For the last couple of days I have been working on a new plugin called “MIS Enrolment” which allows you to connect to records on an external database and then enrol users onto a Moodle course based upon their participation within that programme. The enrolment method works by allowing teachers to create an abstract “link” between their course on Moodle and their programmes held by MIS.
This creates a many to many relationship between Moodle courses and MIS programmes and will allow teachers to easily enrol both staff and students onto the correct courses based upon the records held by an organisation’s MIS. More information to come on this over the next few weeks!
For now I am revisiting an old problem which I originally dealt with in my first month of developing for Moodle 2. In order to get this enrolment method working effectively we have to create and maintain an internal copy of the data from MIS. Normally you could just truncate (wipe clean) your records and insert them again from source, but in this case I need to compare and check:
- What records already exist? Do they need updating?

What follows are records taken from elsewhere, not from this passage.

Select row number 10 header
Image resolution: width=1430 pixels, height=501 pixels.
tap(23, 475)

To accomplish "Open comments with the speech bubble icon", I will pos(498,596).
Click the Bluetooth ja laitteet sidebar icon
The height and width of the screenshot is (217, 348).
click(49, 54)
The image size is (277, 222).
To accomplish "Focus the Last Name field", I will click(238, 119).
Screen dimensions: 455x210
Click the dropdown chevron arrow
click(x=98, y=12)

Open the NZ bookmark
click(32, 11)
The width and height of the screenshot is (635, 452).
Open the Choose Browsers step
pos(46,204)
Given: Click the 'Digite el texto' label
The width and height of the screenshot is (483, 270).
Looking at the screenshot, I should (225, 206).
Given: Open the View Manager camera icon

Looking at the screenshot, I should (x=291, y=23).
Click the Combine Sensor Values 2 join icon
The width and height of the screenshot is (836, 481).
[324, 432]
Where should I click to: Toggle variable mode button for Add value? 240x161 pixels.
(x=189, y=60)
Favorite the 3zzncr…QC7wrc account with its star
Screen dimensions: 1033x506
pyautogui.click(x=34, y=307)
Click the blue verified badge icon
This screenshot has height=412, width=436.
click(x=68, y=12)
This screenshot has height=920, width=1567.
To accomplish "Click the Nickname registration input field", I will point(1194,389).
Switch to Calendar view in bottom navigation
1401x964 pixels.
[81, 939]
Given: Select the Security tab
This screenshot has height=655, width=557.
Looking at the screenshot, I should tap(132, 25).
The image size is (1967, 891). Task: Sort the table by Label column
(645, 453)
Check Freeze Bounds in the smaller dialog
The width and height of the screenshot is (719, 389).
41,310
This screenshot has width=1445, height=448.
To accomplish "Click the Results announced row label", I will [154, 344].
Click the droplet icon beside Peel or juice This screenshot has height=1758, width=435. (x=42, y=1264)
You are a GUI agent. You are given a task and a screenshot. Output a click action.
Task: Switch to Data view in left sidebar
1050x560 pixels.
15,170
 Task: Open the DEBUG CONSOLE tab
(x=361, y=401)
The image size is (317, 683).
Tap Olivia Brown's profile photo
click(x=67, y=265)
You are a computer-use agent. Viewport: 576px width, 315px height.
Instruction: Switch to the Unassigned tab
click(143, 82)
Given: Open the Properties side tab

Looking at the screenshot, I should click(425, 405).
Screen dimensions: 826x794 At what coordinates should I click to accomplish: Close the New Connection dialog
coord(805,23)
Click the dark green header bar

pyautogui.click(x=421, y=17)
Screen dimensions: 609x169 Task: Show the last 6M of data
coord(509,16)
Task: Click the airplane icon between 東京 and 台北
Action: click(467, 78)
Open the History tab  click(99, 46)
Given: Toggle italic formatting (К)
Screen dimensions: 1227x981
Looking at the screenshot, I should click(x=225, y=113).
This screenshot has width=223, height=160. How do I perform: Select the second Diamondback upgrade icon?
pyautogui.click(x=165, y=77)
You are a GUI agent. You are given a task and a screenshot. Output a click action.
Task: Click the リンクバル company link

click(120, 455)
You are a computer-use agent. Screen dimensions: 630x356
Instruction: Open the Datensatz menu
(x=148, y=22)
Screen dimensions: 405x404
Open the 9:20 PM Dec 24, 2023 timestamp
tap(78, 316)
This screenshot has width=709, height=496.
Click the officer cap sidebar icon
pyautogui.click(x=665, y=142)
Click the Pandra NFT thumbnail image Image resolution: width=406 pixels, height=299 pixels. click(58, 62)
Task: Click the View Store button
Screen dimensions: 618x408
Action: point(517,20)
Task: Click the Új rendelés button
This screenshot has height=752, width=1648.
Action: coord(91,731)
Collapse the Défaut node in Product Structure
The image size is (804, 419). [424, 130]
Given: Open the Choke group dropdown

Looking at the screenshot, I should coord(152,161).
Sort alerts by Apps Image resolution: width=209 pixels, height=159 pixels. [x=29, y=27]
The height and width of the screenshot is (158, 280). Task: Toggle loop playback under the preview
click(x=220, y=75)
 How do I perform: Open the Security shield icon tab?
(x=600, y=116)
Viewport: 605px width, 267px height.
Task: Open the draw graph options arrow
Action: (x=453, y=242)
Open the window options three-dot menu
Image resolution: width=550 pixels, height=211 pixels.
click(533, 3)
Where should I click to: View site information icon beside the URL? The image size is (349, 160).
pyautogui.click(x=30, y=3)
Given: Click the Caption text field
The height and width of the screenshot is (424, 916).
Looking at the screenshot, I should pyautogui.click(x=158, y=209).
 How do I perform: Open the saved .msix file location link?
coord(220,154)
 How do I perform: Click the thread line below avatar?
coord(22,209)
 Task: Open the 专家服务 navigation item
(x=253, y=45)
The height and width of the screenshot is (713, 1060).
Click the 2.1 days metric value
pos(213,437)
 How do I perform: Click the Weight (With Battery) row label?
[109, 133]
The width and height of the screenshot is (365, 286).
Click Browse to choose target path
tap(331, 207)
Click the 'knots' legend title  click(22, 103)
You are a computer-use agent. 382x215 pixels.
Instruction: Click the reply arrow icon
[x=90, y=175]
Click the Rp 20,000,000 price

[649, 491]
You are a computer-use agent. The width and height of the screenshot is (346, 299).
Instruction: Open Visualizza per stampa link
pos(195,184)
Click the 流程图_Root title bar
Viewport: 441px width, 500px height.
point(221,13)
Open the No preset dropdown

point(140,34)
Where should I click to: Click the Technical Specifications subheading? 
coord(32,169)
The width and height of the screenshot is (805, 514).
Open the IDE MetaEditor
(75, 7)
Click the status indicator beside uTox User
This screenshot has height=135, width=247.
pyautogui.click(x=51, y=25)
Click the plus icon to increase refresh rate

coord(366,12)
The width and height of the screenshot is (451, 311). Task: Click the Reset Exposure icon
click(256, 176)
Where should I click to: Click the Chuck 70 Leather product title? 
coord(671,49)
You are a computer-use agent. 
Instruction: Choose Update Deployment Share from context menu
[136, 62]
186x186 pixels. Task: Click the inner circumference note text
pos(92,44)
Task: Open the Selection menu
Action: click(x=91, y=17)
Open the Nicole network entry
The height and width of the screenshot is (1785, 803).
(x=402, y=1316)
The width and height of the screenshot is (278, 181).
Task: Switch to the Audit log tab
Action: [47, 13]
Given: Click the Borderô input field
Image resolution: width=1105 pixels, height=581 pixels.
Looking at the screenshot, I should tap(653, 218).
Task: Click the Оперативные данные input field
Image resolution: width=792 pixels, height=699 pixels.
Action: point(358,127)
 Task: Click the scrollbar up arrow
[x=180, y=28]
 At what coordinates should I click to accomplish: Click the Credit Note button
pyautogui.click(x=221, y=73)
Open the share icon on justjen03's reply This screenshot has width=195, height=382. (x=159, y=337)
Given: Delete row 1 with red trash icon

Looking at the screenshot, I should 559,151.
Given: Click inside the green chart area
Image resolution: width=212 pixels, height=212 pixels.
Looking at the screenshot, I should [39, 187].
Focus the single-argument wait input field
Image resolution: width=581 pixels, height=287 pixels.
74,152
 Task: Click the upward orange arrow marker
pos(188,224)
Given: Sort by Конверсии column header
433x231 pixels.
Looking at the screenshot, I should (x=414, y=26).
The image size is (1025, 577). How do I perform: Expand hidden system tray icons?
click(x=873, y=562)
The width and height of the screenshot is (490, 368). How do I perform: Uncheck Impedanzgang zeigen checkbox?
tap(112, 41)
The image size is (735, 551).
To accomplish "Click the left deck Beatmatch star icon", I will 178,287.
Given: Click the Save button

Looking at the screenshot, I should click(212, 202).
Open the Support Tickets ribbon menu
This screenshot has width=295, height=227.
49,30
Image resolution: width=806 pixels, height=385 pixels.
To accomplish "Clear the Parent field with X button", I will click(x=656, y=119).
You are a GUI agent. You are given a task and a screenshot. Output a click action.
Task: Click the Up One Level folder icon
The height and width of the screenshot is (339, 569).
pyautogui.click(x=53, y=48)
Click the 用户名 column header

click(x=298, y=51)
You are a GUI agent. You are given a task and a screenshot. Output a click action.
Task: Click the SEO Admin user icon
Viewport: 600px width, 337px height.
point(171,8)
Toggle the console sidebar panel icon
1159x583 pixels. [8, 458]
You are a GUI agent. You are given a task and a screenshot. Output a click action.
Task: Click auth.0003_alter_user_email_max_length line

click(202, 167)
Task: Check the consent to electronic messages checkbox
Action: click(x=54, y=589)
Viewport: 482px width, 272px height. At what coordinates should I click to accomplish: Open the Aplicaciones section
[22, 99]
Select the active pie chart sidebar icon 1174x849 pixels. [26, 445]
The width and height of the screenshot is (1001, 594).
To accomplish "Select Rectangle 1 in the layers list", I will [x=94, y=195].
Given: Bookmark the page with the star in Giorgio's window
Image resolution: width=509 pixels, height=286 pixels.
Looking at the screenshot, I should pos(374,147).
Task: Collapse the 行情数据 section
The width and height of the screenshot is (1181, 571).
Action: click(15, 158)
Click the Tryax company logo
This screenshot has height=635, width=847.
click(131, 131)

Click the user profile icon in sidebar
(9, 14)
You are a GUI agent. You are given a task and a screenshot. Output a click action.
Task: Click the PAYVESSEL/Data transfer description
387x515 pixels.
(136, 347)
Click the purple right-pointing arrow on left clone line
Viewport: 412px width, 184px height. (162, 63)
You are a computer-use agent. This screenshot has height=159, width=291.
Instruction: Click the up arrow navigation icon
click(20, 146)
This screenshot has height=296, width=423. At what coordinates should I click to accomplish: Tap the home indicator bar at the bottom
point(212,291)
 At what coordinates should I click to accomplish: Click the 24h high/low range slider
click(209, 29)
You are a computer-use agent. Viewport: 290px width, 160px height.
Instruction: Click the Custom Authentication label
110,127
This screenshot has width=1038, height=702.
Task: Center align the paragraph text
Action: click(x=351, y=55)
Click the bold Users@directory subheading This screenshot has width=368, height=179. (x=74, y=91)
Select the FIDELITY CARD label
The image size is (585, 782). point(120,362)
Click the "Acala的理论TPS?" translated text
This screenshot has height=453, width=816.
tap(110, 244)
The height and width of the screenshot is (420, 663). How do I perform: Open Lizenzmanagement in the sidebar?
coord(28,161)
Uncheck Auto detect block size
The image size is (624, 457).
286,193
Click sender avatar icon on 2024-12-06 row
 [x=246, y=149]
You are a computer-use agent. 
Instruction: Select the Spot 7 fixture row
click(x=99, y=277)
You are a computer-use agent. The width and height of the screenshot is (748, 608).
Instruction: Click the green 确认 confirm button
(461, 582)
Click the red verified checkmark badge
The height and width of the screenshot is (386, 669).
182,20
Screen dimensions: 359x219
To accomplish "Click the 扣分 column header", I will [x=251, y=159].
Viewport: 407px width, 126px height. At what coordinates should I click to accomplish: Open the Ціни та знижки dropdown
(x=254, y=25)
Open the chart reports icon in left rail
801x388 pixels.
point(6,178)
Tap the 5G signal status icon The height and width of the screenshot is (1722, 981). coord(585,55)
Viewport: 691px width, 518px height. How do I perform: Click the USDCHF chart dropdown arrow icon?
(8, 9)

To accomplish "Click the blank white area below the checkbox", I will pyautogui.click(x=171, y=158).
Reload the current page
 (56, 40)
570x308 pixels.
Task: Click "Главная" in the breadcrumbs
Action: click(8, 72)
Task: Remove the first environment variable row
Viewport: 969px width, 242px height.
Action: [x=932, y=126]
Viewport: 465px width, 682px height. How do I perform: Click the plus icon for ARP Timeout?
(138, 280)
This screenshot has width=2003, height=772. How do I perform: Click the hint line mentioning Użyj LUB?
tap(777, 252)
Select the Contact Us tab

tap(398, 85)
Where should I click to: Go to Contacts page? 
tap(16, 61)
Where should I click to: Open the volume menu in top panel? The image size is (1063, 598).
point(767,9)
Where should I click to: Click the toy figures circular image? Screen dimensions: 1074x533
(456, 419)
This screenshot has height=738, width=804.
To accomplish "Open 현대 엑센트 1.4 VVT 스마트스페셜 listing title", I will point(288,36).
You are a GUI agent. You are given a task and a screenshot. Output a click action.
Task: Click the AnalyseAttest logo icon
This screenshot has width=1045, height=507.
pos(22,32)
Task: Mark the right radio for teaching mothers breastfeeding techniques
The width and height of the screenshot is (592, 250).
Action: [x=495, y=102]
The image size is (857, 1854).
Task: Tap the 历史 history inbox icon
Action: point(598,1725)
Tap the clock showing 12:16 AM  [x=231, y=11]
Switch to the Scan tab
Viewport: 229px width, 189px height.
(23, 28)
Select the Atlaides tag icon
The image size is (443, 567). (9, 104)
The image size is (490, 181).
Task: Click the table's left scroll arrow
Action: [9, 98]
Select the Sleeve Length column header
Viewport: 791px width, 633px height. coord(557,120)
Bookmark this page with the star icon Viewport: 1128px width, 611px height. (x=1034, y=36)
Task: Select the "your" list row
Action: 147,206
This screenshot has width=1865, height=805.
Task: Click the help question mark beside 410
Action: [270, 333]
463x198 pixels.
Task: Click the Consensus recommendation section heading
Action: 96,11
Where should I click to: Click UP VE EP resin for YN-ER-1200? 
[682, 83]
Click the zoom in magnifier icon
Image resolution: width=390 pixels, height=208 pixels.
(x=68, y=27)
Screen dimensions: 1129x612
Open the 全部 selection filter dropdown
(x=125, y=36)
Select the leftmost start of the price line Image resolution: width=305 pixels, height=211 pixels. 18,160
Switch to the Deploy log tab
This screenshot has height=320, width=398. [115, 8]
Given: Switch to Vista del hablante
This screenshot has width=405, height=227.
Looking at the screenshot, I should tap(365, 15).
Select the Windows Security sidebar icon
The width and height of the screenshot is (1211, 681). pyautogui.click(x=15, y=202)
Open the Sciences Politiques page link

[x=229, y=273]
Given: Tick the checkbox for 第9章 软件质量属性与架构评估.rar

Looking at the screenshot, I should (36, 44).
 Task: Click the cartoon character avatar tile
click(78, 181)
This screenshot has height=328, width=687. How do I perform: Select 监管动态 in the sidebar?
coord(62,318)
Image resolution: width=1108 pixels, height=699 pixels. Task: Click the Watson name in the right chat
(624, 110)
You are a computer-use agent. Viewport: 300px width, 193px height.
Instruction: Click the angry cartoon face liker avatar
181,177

- What records are new? They will need inserting!
- What records are missing from MIS? They will need archiving!
And when you are looping through 10,000 records or more this can all result in a great many individual inserts, selects and deletions. So how can you maximise the efficiency of all this? This time round I am making use of delegated transactions in Moodle to handle the bulk of database inserts.
The mechanism effectively defers all the transactions with a database to one large transaction at the end of a process. As a result you can save lots of memory and significantly reduce execution time because your script isn’t constantly waiting on the database to return some data.
For comparison I tried inserting my test participation data of 9483 new records. Using the standard DB functions the script took 47 seconds to execute, working at a steady 202 transactions per second. By comparison the delegated transaction took just 10 seconds to handle exactly the same data inserts, an effective rate of 948 inserts per second.
If you are working with large datasets on Moodle I would definitely suggest checking this functionality out as part of your project!